==== Supplied data
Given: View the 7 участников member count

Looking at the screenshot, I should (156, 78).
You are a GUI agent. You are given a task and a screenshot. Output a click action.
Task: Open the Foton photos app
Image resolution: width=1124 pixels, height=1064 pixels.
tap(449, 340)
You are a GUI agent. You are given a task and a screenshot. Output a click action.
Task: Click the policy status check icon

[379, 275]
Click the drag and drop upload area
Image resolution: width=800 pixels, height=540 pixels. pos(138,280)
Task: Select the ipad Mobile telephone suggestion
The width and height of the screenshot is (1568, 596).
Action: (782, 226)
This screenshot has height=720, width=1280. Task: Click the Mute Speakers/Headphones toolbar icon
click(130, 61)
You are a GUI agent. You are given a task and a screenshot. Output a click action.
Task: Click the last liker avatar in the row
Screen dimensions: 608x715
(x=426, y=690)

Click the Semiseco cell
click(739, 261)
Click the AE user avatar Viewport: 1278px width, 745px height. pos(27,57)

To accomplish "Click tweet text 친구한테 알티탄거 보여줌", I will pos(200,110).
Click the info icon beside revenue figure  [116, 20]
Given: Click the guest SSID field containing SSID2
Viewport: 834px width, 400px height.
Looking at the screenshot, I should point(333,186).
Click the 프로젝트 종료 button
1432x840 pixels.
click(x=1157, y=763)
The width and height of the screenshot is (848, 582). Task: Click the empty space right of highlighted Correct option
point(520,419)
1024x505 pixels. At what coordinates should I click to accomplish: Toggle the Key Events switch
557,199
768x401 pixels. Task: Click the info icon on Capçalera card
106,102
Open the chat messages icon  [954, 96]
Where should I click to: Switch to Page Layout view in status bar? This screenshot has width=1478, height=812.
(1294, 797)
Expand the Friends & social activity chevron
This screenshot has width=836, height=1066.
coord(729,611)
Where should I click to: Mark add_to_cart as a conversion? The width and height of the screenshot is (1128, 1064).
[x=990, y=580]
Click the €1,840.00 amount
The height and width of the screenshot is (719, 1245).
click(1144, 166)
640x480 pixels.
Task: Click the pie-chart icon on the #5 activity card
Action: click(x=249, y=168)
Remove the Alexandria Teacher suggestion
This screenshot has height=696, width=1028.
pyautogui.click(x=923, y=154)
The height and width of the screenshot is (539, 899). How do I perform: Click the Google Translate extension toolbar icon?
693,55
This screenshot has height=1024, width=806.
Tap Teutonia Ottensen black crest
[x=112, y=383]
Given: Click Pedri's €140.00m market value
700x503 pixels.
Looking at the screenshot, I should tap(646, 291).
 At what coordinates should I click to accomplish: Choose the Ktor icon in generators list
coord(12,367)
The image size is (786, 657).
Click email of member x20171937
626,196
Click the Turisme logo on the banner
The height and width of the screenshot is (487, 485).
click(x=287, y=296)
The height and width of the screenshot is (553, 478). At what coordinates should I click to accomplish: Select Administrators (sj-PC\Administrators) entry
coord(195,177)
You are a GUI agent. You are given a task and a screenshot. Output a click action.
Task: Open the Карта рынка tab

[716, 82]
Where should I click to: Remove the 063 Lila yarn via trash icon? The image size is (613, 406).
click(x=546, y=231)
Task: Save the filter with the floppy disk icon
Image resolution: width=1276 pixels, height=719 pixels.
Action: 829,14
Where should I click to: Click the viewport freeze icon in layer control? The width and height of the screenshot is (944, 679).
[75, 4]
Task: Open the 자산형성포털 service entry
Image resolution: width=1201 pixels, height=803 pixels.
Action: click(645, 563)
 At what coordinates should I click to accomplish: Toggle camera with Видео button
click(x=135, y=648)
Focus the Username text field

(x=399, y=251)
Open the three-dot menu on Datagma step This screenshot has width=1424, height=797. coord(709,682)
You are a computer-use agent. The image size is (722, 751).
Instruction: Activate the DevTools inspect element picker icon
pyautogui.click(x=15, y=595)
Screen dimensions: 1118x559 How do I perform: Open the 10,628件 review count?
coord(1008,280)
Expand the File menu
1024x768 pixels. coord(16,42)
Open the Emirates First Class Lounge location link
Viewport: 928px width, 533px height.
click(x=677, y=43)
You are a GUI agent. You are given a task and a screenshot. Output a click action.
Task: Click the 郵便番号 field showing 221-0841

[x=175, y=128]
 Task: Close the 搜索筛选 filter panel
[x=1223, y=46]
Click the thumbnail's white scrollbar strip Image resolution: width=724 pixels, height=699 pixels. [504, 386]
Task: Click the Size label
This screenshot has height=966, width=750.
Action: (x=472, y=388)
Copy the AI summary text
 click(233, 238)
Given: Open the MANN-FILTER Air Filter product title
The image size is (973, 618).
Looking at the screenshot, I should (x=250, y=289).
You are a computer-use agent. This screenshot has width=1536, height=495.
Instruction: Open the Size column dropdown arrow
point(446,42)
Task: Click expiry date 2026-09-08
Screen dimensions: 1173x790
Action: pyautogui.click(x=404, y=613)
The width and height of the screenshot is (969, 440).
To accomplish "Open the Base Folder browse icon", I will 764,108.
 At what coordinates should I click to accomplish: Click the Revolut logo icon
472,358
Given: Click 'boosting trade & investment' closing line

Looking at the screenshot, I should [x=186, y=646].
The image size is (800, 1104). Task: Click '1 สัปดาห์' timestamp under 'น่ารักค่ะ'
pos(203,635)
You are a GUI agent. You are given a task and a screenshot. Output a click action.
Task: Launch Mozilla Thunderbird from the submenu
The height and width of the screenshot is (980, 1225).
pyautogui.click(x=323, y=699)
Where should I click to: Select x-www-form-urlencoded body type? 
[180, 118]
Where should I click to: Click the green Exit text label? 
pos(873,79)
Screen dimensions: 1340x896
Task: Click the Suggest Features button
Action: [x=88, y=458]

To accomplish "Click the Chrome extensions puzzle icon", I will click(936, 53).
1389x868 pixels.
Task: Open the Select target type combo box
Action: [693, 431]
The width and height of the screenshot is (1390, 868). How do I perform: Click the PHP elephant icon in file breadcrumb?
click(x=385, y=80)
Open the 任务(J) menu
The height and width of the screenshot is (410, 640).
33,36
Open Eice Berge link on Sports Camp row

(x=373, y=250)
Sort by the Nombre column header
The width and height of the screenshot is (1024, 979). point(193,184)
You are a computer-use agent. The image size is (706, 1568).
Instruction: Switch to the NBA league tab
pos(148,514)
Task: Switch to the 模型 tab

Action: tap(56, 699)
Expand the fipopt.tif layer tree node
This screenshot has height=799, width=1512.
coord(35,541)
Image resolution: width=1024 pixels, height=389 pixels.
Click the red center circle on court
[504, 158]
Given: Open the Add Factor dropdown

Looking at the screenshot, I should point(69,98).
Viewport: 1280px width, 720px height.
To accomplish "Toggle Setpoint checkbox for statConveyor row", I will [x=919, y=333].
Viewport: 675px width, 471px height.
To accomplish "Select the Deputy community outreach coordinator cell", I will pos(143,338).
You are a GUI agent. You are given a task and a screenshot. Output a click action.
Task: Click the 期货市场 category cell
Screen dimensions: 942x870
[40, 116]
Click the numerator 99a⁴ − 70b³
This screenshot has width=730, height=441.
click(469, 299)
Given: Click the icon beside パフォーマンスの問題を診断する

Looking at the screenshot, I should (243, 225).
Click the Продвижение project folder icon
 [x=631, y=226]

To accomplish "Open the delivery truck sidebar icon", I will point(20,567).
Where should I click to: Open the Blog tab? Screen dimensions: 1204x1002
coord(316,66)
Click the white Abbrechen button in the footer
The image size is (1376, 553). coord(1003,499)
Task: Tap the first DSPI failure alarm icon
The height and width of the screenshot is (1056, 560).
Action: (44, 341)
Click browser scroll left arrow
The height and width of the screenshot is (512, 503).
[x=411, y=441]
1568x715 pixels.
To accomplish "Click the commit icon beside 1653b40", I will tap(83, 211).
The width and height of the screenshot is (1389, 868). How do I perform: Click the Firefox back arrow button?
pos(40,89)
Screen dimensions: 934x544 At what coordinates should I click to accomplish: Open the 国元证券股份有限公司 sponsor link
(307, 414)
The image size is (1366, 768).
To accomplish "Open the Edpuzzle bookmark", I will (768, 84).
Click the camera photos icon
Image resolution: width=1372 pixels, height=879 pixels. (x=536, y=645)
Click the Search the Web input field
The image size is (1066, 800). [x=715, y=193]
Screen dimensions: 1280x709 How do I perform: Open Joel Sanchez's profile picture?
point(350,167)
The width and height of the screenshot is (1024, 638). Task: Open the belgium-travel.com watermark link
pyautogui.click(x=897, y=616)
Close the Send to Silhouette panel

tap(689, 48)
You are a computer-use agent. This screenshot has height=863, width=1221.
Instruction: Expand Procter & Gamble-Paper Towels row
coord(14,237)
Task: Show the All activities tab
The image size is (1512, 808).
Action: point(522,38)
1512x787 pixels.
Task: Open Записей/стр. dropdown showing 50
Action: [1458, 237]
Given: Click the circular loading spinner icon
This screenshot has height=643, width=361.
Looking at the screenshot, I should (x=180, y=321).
========
### Problem to solve:
Leave out every line above except those from the line with "Task: Open the Карта рынка tab" up to and including the line with "Click the thumbnail's", and copy those exactly.

### Response to the exercise:
Task: Open the Карта рынка tab

[716, 82]
Where should I click to: Remove the 063 Lila yarn via trash icon? The image size is (613, 406).
click(x=546, y=231)
Task: Save the filter with the floppy disk icon
Image resolution: width=1276 pixels, height=719 pixels.
Action: 829,14
Where should I click to: Click the viewport freeze icon in layer control? The width and height of the screenshot is (944, 679).
[75, 4]
Task: Open the 자산형성포털 service entry
Image resolution: width=1201 pixels, height=803 pixels.
Action: click(645, 563)
 At what coordinates should I click to accomplish: Toggle camera with Видео button
click(x=135, y=648)
Focus the Username text field

(x=399, y=251)
Open the three-dot menu on Datagma step This screenshot has width=1424, height=797. coord(709,682)
You are a computer-use agent. The image size is (722, 751).
Instruction: Activate the DevTools inspect element picker icon
pyautogui.click(x=15, y=595)
Screen dimensions: 1118x559 How do I perform: Open the 10,628件 review count?
coord(1008,280)
Expand the File menu
1024x768 pixels. coord(16,42)
Open the Emirates First Class Lounge location link
Viewport: 928px width, 533px height.
click(x=677, y=43)
You are a GUI agent. You are given a task and a screenshot. Output a click action.
Task: Click the 郵便番号 field showing 221-0841

[x=175, y=128]
 Task: Close the 搜索筛选 filter panel
[x=1223, y=46]
Click the thumbnail's white scrollbar strip Image resolution: width=724 pixels, height=699 pixels. [504, 386]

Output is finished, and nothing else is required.